## PROMPT
Copy out the following lines exactly as they appear.

— BEGIN —

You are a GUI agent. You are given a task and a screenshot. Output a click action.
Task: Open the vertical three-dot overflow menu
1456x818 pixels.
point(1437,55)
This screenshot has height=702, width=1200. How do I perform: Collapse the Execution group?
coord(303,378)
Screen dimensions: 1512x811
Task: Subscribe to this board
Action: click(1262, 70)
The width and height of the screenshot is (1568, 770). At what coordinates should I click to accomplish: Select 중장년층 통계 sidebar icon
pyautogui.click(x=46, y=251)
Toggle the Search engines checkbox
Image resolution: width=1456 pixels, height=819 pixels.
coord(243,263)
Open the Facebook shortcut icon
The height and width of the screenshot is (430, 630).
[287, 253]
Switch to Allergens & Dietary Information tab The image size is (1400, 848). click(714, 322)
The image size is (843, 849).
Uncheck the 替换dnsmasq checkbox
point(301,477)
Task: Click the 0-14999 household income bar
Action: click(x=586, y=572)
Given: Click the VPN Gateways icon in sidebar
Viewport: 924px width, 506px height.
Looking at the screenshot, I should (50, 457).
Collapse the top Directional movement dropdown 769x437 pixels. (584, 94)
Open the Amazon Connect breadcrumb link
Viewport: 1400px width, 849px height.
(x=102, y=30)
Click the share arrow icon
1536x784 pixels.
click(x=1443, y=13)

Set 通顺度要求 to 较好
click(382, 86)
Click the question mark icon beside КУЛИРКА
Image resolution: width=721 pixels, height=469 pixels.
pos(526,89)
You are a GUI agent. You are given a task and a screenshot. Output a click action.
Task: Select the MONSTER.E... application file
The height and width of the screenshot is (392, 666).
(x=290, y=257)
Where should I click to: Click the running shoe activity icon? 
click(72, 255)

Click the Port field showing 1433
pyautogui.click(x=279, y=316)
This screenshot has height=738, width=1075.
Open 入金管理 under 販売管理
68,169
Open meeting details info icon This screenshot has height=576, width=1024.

— END —

## EXERCISE OUTPUT
You are a GUI agent. You are given a task and a screenshot. Output a click action.
Task: Open the vertical three-dot overflow menu
1456x818 pixels.
point(1437,55)
This screenshot has height=702, width=1200. How do I perform: Collapse the Execution group?
coord(303,378)
Screen dimensions: 1512x811
Task: Subscribe to this board
Action: click(1262, 70)
The width and height of the screenshot is (1568, 770). At what coordinates should I click to accomplish: Select 중장년층 통계 sidebar icon
pyautogui.click(x=46, y=251)
Toggle the Search engines checkbox
Image resolution: width=1456 pixels, height=819 pixels.
coord(243,263)
Open the Facebook shortcut icon
The height and width of the screenshot is (430, 630).
[287, 253]
Switch to Allergens & Dietary Information tab The image size is (1400, 848). click(714, 322)
The image size is (843, 849).
Uncheck the 替换dnsmasq checkbox
point(301,477)
Task: Click the 0-14999 household income bar
Action: click(x=586, y=572)
Given: Click the VPN Gateways icon in sidebar
Viewport: 924px width, 506px height.
Looking at the screenshot, I should (50, 457).
Collapse the top Directional movement dropdown 769x437 pixels. (584, 94)
Open the Amazon Connect breadcrumb link
Viewport: 1400px width, 849px height.
(x=102, y=30)
Click the share arrow icon
1536x784 pixels.
click(x=1443, y=13)

Set 通顺度要求 to 较好
click(382, 86)
Click the question mark icon beside КУЛИРКА
Image resolution: width=721 pixels, height=469 pixels.
pos(526,89)
You are a GUI agent. You are given a task and a screenshot. Output a click action.
Task: Select the MONSTER.E... application file
The height and width of the screenshot is (392, 666).
(x=290, y=257)
Where should I click to: Click the running shoe activity icon? 
click(72, 255)

Click the Port field showing 1433
pyautogui.click(x=279, y=316)
This screenshot has height=738, width=1075.
Open 入金管理 under 販売管理
68,169
Open meeting details info icon This screenshot has height=576, width=1024.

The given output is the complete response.